The adjudicator found no further action was required by Pension Practitioner. 

The adjudicator's note said: "It appears that Mr D has been the victim of a pension scam, which over recent years has become much more prevalent within the UK pensions industry.

"In essence it usually involves the transfer away from a genuine pension scheme to another arrangement with investment promising high returns which often prove to be worthless.

"Mr D’s funds were diverted by AJH into carbon credits, via SJL Risk which is the subject of a police investigation, but it is unlikely that Mr D will recover his investment.

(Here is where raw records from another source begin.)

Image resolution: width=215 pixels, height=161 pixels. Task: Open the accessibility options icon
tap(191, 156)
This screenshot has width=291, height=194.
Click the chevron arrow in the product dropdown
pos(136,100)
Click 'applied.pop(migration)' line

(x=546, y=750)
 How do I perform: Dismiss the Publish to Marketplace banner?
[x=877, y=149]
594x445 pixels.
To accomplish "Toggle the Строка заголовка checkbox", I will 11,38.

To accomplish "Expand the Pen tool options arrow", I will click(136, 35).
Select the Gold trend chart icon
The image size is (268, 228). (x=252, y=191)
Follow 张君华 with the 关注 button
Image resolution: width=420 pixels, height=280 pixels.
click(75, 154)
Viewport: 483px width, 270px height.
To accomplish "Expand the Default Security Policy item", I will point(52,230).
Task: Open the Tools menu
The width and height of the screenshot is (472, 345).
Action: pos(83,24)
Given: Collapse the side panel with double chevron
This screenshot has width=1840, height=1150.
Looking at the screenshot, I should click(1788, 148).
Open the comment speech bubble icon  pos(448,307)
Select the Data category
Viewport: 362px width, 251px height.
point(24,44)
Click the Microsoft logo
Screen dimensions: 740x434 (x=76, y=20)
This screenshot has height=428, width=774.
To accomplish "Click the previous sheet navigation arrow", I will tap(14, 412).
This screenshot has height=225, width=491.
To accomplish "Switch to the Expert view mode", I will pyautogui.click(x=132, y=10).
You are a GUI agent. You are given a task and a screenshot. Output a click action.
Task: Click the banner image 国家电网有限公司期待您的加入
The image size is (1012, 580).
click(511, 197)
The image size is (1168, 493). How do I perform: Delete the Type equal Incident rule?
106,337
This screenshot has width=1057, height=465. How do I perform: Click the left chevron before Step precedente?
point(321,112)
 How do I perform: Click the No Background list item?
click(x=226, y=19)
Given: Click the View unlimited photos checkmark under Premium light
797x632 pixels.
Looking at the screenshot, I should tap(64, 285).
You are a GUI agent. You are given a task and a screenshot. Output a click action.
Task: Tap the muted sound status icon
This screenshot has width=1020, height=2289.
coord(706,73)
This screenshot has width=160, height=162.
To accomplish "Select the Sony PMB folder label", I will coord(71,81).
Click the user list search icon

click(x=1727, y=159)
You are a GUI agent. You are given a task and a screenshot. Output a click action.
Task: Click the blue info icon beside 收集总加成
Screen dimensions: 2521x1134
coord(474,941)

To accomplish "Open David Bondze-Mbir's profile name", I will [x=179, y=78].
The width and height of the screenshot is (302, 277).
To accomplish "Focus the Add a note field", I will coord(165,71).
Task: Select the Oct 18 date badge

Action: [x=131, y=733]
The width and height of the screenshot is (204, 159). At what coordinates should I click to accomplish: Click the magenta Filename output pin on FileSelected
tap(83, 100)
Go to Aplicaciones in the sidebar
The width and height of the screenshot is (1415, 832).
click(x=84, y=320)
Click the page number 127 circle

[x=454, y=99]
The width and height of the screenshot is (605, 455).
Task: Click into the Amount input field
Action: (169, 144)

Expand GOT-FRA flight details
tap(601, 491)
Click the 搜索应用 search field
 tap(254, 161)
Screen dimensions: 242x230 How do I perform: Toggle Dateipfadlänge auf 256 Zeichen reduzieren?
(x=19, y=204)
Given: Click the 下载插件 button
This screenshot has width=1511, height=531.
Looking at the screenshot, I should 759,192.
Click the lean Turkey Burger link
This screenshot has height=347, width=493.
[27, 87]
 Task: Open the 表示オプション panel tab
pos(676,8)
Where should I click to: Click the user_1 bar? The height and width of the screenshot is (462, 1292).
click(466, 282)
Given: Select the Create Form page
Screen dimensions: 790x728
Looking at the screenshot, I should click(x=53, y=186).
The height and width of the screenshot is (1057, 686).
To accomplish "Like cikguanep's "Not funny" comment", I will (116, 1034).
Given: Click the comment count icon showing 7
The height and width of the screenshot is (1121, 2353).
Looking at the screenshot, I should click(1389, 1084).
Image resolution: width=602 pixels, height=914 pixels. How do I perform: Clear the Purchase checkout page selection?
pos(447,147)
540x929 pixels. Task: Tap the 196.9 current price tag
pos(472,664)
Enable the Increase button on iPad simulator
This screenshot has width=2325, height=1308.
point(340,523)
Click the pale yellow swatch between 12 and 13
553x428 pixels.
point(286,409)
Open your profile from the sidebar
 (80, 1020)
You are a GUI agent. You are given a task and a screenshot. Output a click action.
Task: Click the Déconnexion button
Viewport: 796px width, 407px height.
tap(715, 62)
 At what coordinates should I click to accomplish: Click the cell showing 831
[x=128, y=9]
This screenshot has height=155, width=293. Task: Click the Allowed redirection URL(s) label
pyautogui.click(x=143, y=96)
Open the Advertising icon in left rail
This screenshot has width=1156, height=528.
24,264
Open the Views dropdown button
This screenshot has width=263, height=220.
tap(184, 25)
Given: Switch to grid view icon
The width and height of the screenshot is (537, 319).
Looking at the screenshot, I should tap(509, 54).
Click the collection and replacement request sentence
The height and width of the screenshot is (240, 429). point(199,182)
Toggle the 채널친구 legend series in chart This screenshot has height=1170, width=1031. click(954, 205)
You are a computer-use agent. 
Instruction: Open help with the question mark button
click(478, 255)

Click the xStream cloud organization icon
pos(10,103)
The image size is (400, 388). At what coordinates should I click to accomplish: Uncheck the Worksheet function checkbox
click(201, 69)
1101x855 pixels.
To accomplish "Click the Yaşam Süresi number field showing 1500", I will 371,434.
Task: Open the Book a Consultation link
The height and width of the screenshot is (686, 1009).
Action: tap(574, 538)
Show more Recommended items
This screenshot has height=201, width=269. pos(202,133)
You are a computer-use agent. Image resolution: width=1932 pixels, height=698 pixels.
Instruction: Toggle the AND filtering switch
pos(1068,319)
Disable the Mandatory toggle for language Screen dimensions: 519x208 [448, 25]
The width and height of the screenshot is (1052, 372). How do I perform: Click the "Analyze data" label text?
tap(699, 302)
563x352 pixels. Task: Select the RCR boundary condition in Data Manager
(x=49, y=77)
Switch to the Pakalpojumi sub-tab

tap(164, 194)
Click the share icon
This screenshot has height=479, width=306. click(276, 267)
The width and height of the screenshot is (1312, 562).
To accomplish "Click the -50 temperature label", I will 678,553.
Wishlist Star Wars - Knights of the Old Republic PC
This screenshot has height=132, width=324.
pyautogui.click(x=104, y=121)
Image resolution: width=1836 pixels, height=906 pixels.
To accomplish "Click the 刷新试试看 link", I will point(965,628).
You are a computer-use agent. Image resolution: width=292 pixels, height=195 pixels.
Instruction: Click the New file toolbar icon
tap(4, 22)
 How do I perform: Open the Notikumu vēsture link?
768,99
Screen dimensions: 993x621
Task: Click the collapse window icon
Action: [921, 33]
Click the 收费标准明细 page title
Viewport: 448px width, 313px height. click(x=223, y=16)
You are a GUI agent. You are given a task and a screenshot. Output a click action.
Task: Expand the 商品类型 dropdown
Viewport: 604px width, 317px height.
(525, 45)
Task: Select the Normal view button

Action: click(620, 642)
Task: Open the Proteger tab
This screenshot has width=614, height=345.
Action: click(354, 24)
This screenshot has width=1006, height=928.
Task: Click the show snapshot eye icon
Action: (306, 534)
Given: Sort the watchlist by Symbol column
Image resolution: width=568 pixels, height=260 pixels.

"Mr D, not unnaturally, is seeking to recover those funds by whatever means possible and is seeking to place a moral responsibility on Pension Practitioner."

However, the original adjudicator did not consider Pension Practitioner could be held responsible for the loss of Mr D's funds which, it is alleged, were fraudulently diverted into carbon credits.

Moreover, Pension Practitioner had made it clear, in the Ssas literature, that it provided only administration and tax compliance services and not investment services.

The adjudicator also rejected Mr D's claim that Pension Practitioner should have informed him that AJH was unregulated, and that the carbon credit investment had been made fraudulently.

However, the adjudicator said: "I do not find the fact Pension Practitioner failed to inform Mr D that AJH was an unregulated adviser suspicious. There were no indications that AJH was acting other than on behalf of Mr D. It was for Mr D to carry out his own due diligence on his adviser AJH.

"Moreover, Mr D has said the investment in carbon credits was made fraudulently by AJH, and Pension Practitioner was not aware of the investment until after the investment had been made."